Nella notte sul 3 novembre gli austro-tedeschi, approfittando del calo delle acque del Tagliamento, ormai guadabile, irrompono sulla riva destra. Scatta il contrattacco della 4^ Brigata di cavalleria, con Aosta e Mantova, e del il Gruppo Airoldi, catturano la colonna nemica penetrata da Treviso e Toppo, ma l'avversario incalza con nuove forze e la 4^ Brigata è costretta a ripiegare sotto la protezione della terza, che con Vittorio Emanuele carica tempestivamente sul fianco l'avversario a Meduna.

Di scontro in scontro, anche grazie all'intervento di aliquote della 1^ Divisione, prosegue l'azione di contenimento del nemico, che rallenta la sua marcia, consentendo alla nostra retroguardia di sganciarsi e portarsi sul torrente Cellina. Seguono ulteriori battute di arresto fino al ripiegamento sul Livenza del 5 novembre.

rossi1.jpg

A Portobuffole, il 6 e 7 novembre, Firenze con due squadroni di Udine ed uno di Vittorio con pugnace tenacia impedisce all'avversario di riattivare il ponte sul fiume ed a cospicui gruppi di forze di attraversarne le acque con materiali galleggianti di circostanza. Verso sud, sulla cimosa costiera, agiscono autonomamente gli squadroni di Piemonte Reale, che dal 29 ottobre anno protetto, con successivi sbalzi retrogradi, il ripiegamento del XIII Corpo d'Armata dal Tagliamento fino al Piave. Al comando del reggimento c’è il Colonnello Francesco Rossi che il 9 novembre, a Madonna di Campagna, mentre le forze del corpo d'armata si stanno già attestando sulle rive sicure del Piave, rimane isolato e cade in combattimento.

Col. Francesco Rossi

Piave

Pozzuolo del Friuli, perché?

È certo che il Regio Esercito in ritirata riuscì ad attestarsi sul Piave e ad organizzarsi a difesa quasi esclusivamente grazie all'epico sforzo sostenuto dalla cavalleria, peraltro fortemente depauperata dall'elevato contributo generosamente fornito agli altri corpi in tre anni di guerra e dalle conseguenti sensibili riduzioni degli organici, tanto che uno squadrone contava su un centinaio di cavalli ed un reggimento aveva solo quattro squadroni più uno di mitraglieri con quattro armi.

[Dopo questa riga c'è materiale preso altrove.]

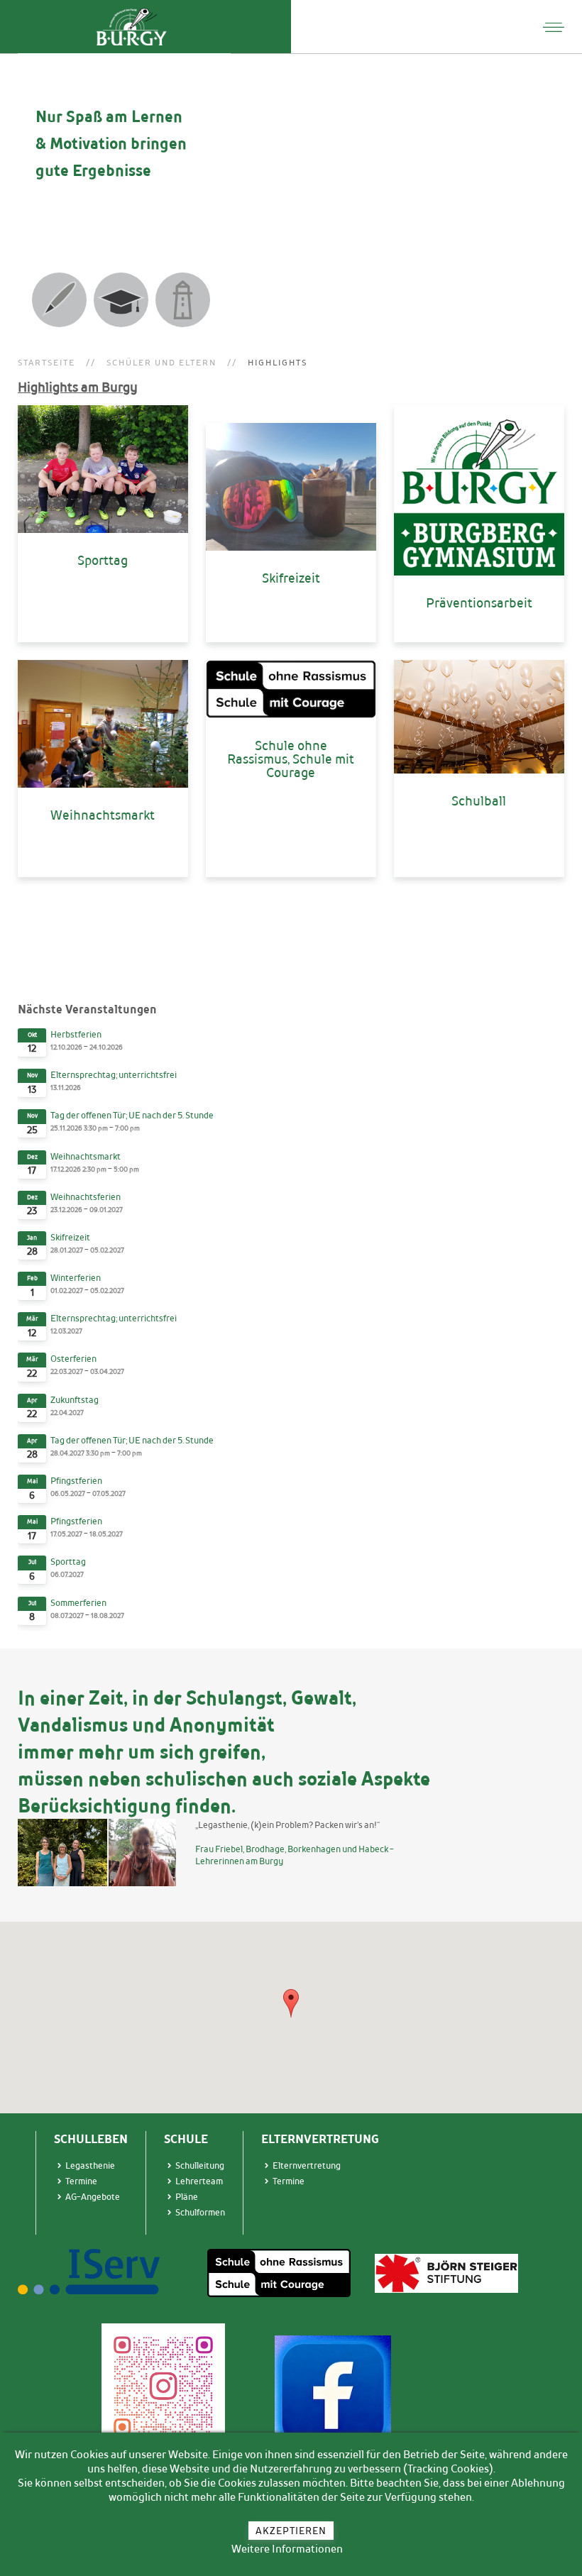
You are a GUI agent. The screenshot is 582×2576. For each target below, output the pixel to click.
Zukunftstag (74, 1399)
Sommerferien (78, 1602)
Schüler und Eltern (161, 363)
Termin (78, 2181)
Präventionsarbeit (479, 602)
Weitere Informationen (287, 2549)
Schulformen (200, 2212)
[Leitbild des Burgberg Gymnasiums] (182, 300)
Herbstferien (75, 1034)
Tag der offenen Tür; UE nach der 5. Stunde (132, 1115)
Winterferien (75, 1277)
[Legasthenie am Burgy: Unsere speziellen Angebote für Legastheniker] (59, 300)
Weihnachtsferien (85, 1196)
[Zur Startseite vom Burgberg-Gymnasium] (131, 27)
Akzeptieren (291, 2530)
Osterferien (73, 1358)
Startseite (46, 363)
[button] (291, 2003)
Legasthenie (90, 2165)
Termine (288, 2181)
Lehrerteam (199, 2181)
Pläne (186, 2196)
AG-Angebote (92, 2196)
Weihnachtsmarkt (85, 1156)
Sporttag (68, 1561)
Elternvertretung (307, 2165)
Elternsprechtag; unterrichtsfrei (113, 1074)
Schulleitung (199, 2165)
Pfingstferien (76, 1480)
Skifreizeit (70, 1237)
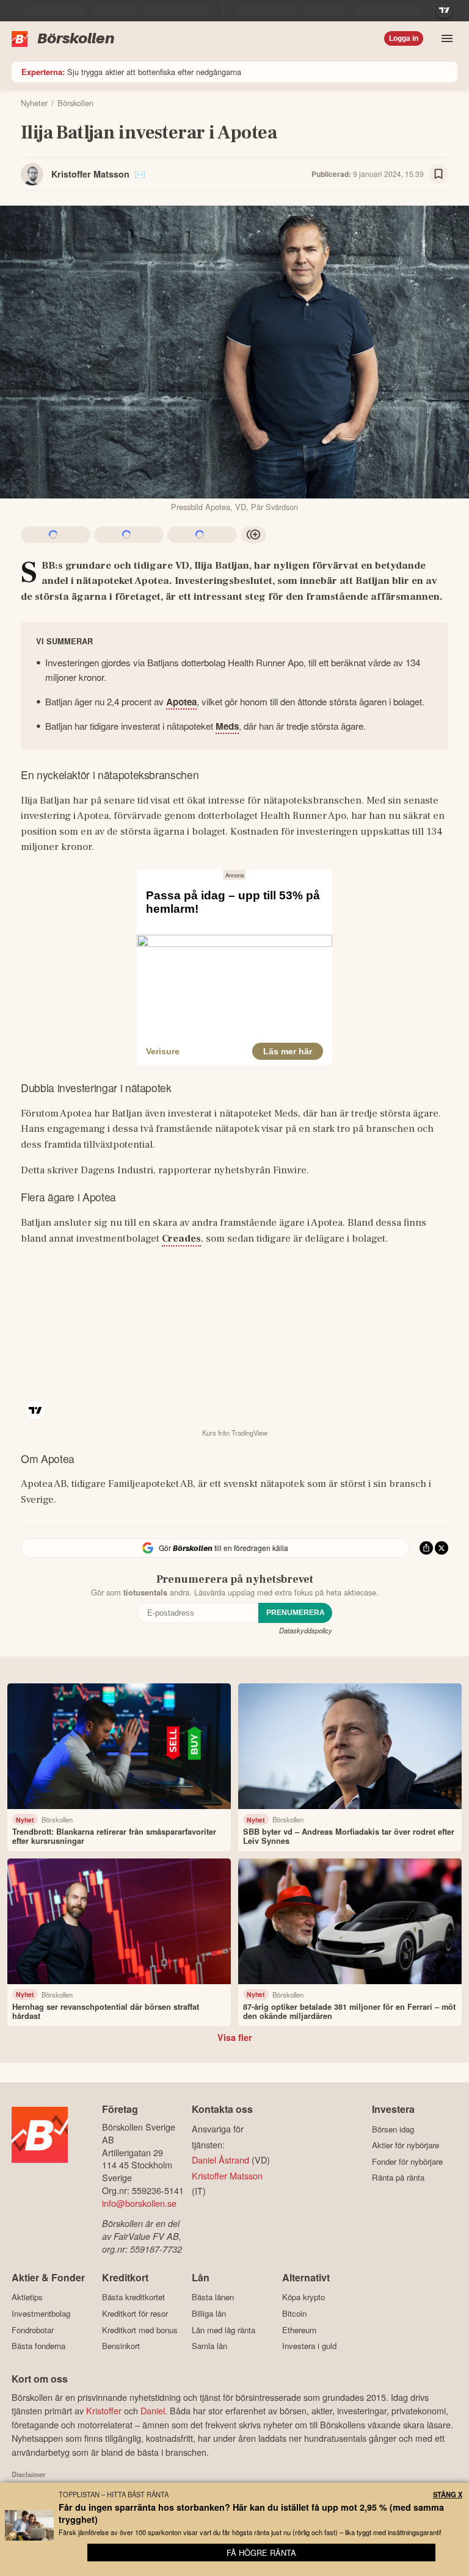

Pozzuolo del Friuli non è soltanto un episodio della tragedia di Caporetto. Le mille lance della 2^ Brigata di Cavalleria sono andate incontro al nemico e lo hanno fermato. E la voce corre per le interminabili colonne di truppe annichilite in ripiegamento: “la cavalleria resiste!”. E le teste e le spalle si raddrizzano, gli sguardi si infiammano, le volontà si induriscono.

A Pozzuolo del Friuli è nato lo spirito che, dieci giorni dopo, arresta definitivamente il nemico sul Piave.

L'azione della nostra cavalleria è stata oltremodo positiva, sia pure in un'operazione difensiva. Se l'esercito austriaco avesse potuto impiegare la propria, che invece era stata totalmente appiedata, avrebbe sicuramente conseguito decisivi successi.

Proprio per la sua importanza e per gli effetti che la difesa di Pozzuolo del Friuli ebbe nell'ambito della manovra in ritirata verso il Piave che la data del 30 ottobre fu scelta quale festa di tutta l’Arma di Cavalleria.

Generosa con tutti, fedele a sé stessa”, dirà il conte di Torino in una frase con cui commenta il contributo della Cavalleria alla Prima guerra mondiale. Un vero motto che rende pienamente lo spirito dell’arma e il senso del sacrificio compiuto in quei giorni.